DATA PROVIDED |

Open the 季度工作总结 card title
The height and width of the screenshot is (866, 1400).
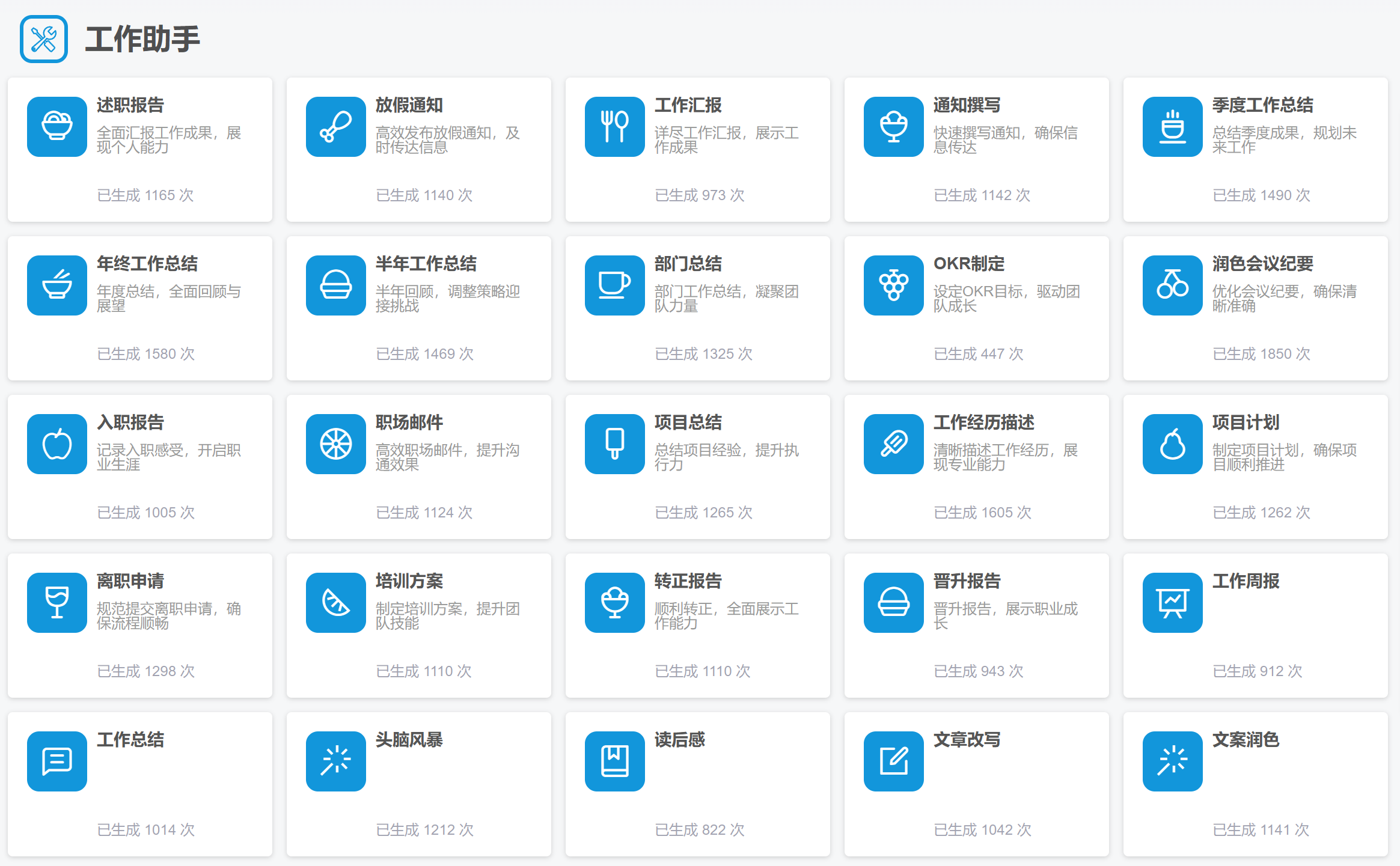(x=1262, y=105)
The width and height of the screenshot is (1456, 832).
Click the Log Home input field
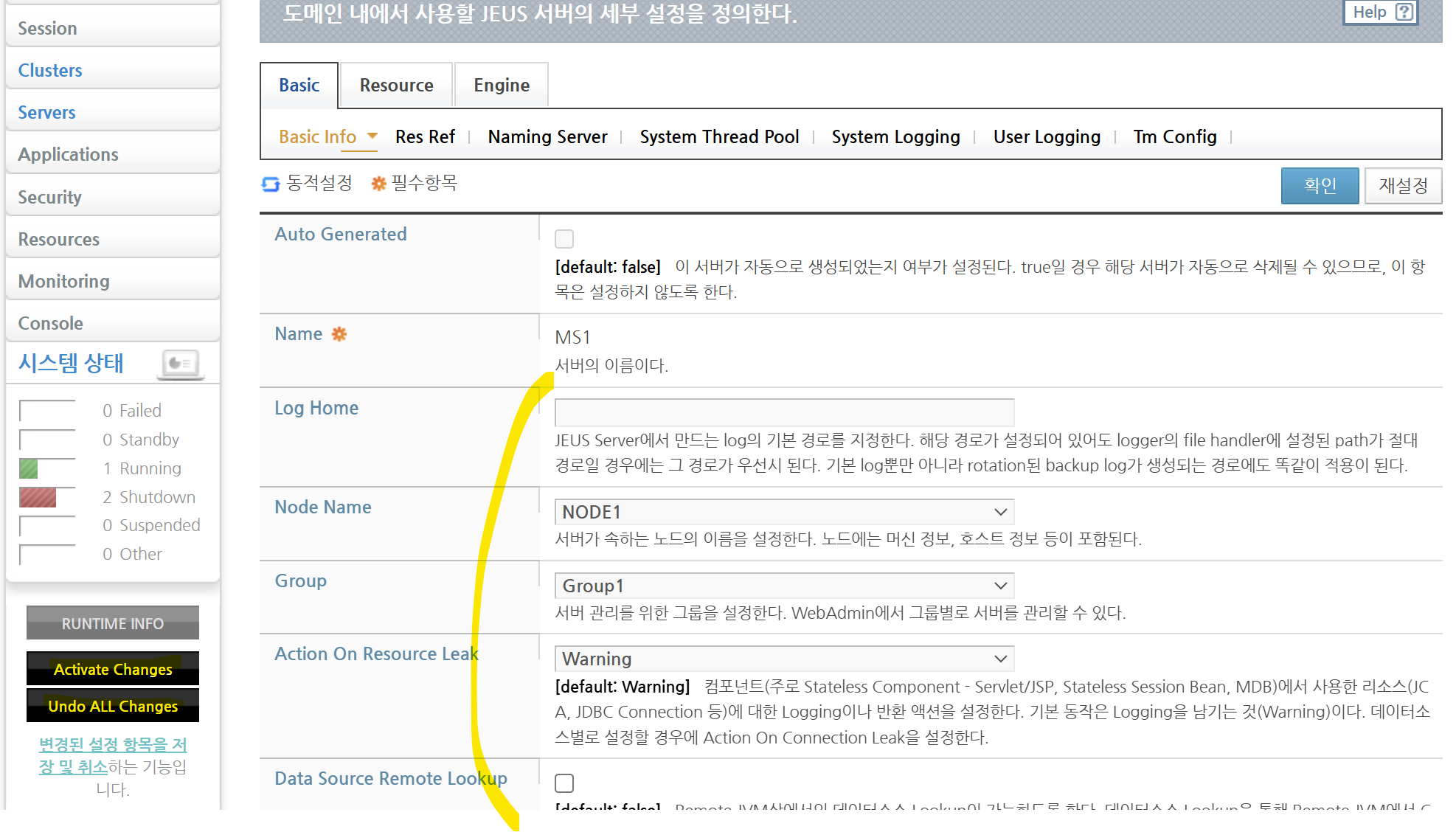(784, 412)
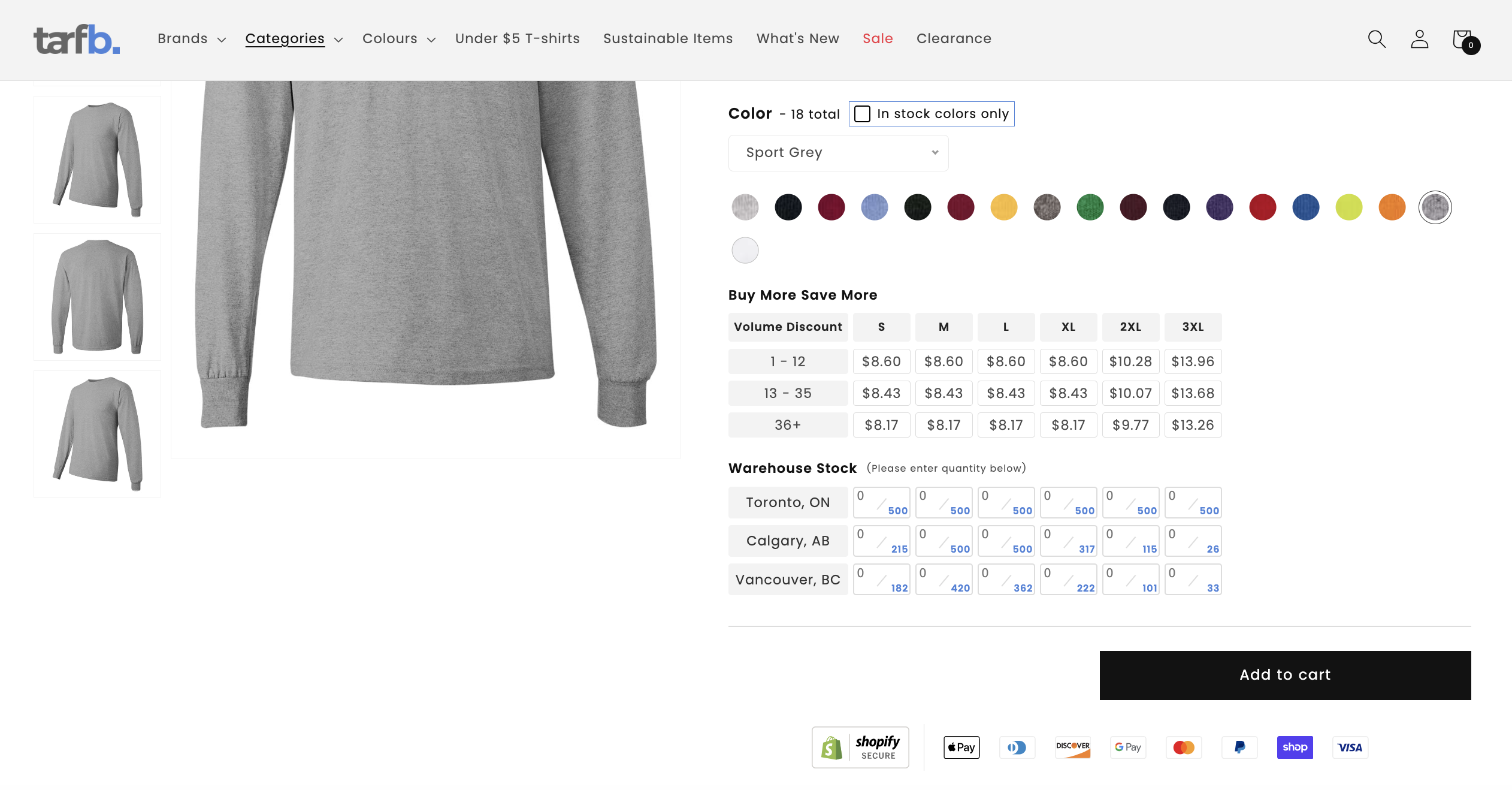Click the Shopify Secure badge
Image resolution: width=1512 pixels, height=790 pixels.
pyautogui.click(x=860, y=747)
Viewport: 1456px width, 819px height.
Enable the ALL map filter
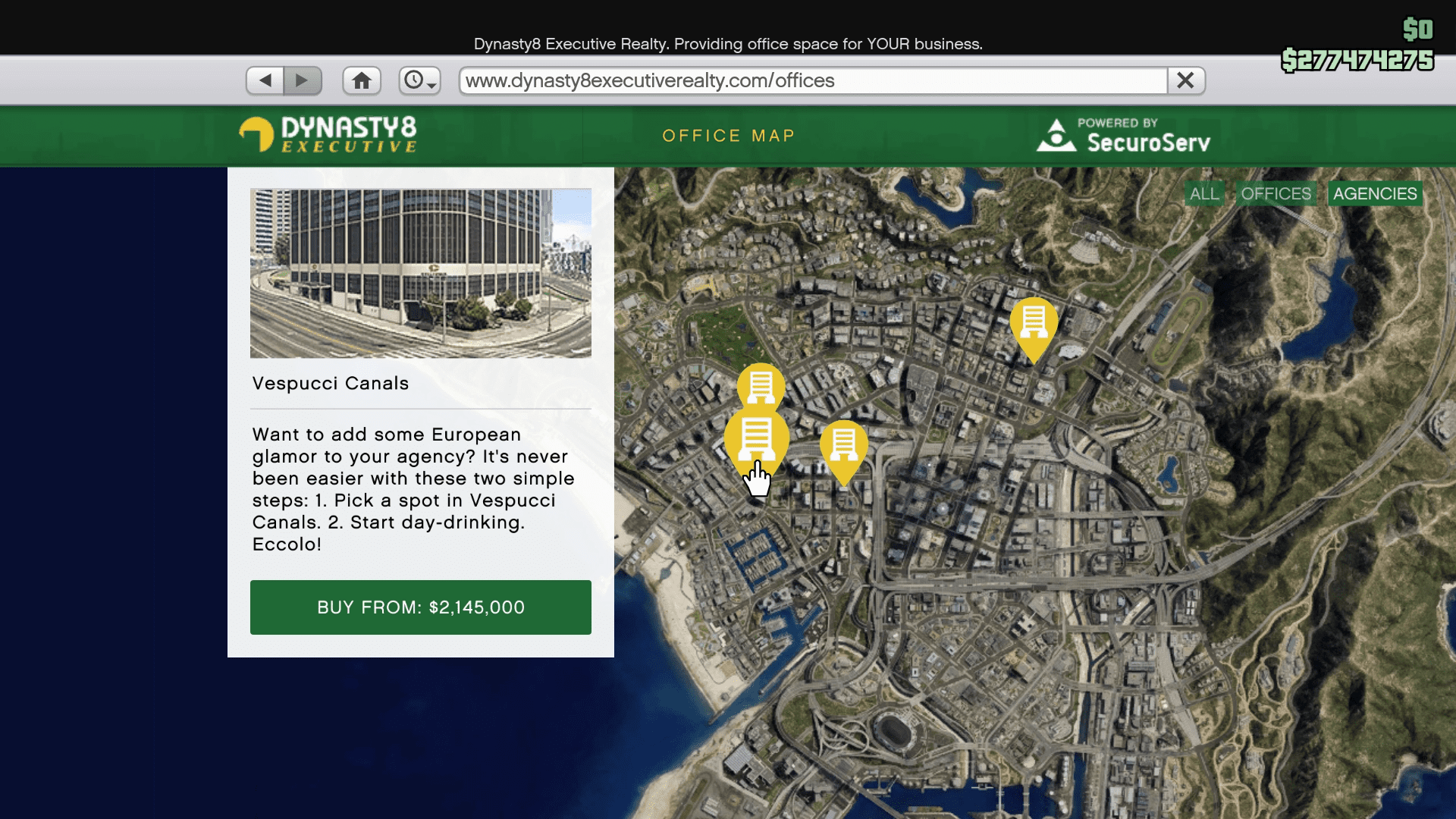1204,193
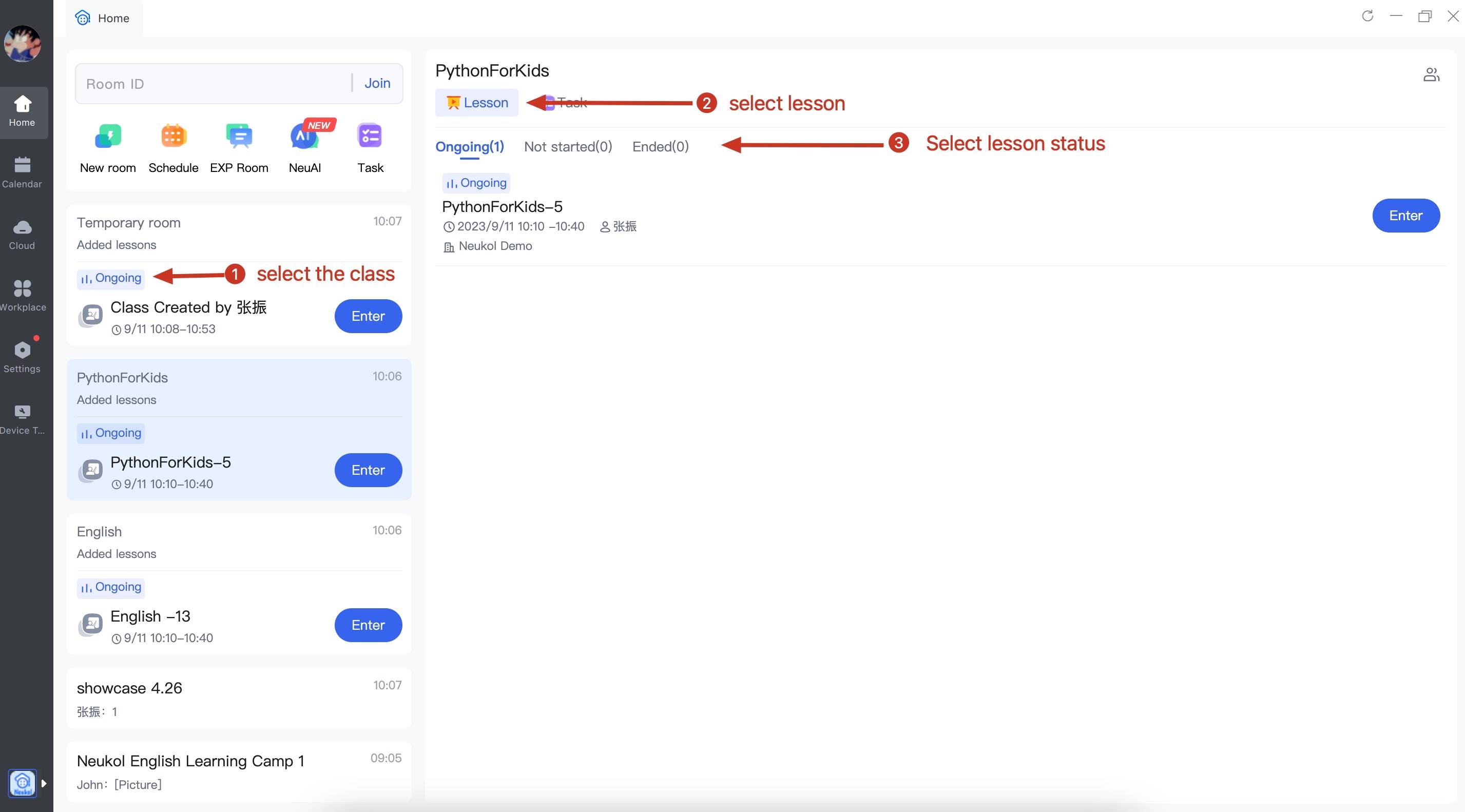This screenshot has width=1465, height=812.
Task: Click Join next to Room ID
Action: 377,84
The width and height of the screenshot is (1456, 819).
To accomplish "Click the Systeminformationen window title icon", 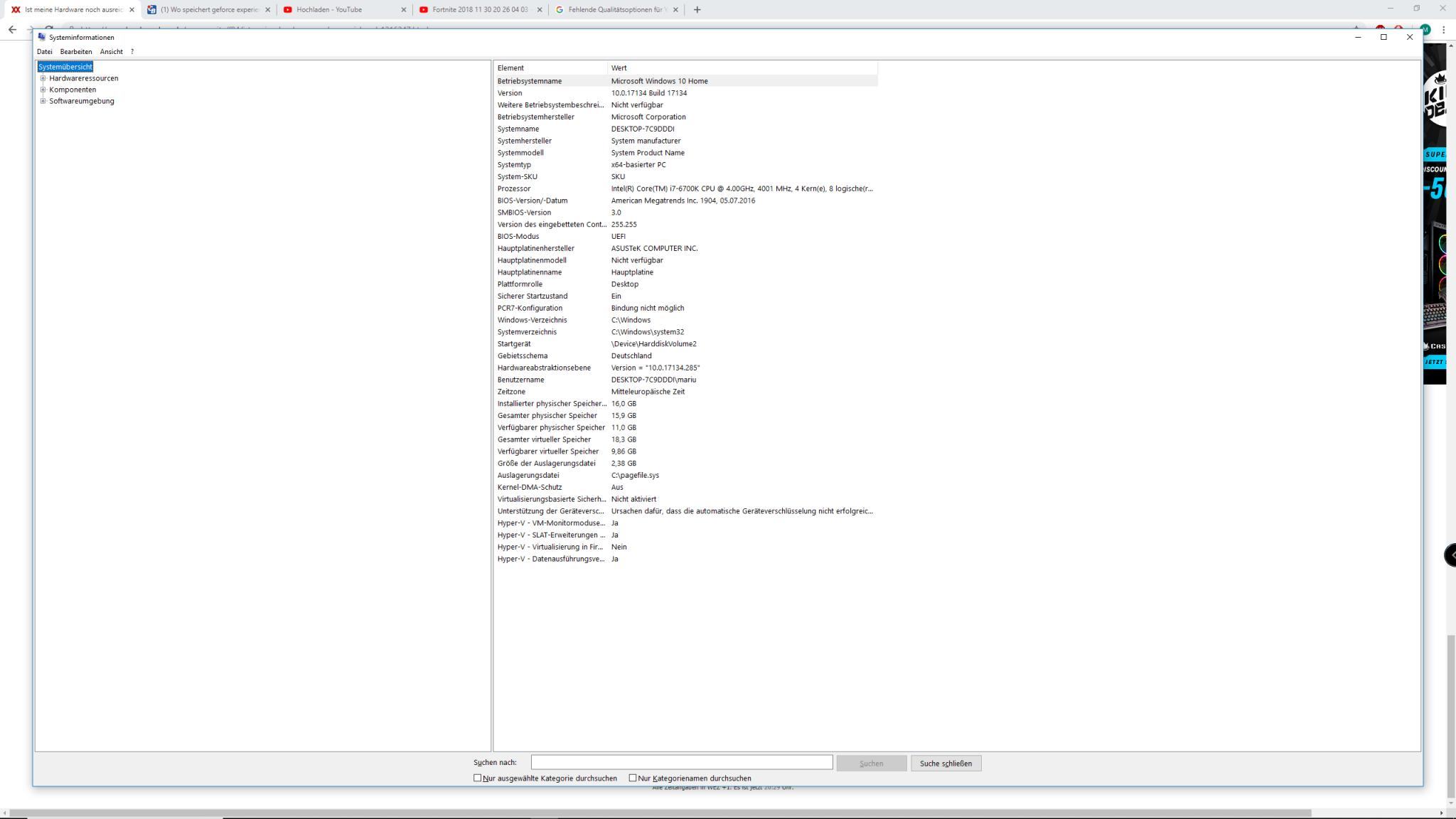I will click(42, 37).
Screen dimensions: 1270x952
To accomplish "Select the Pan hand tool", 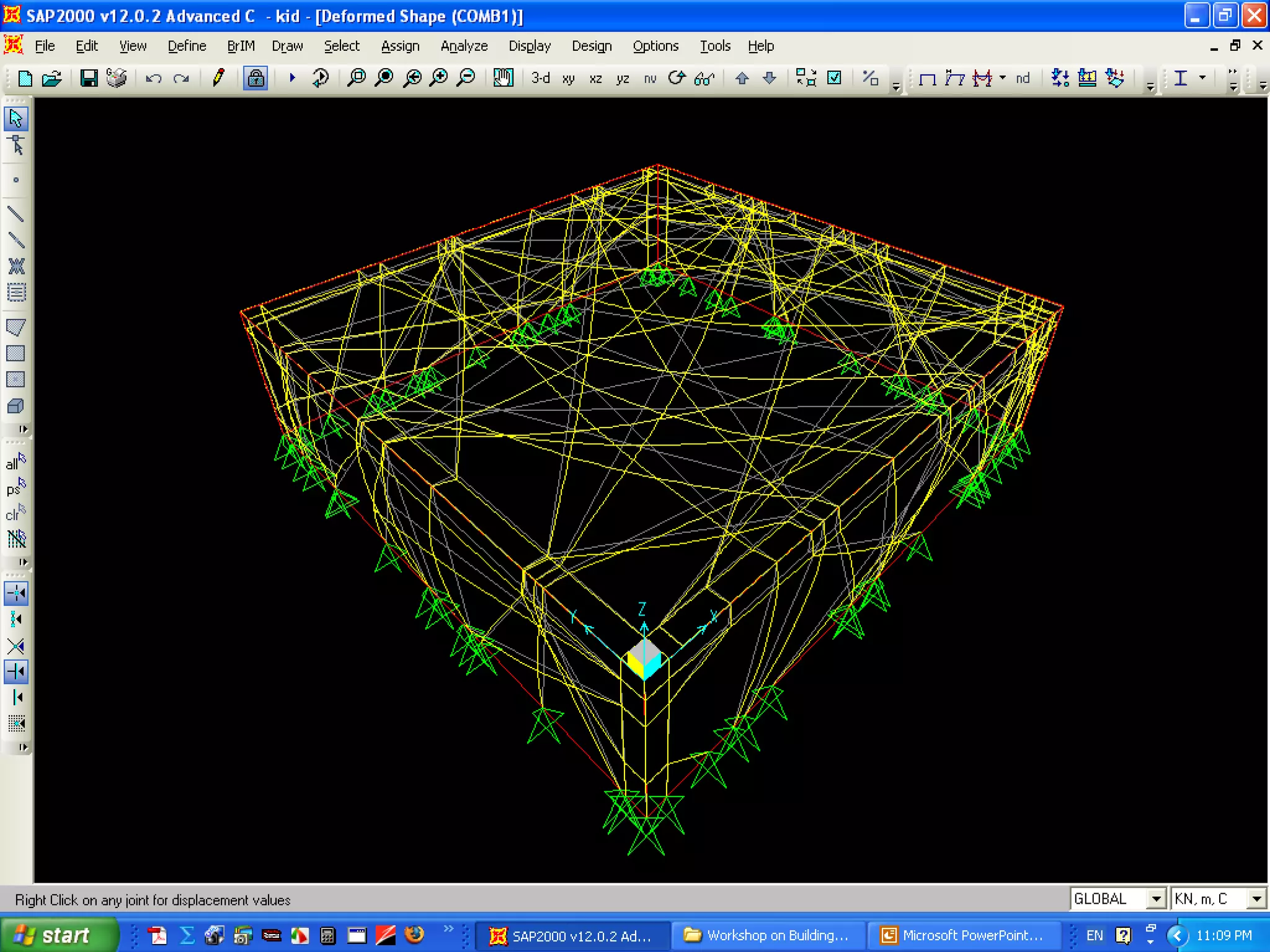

ACTION ITEM | Would you output the lines above from the line holding "The width and height of the screenshot is (1456, 832)." up to and including the line holding "Viewport: 1456px width, 819px height.", exactly and only those, with no pictures?

TASK OUTPUT |
The width and height of the screenshot is (1456, 832).
Click the Log Home input field
(784, 412)
Click the Shopify Secure badge
Image resolution: width=1512 pixels, height=790 pixels.
pyautogui.click(x=860, y=747)
Viewport: 1456px width, 819px height.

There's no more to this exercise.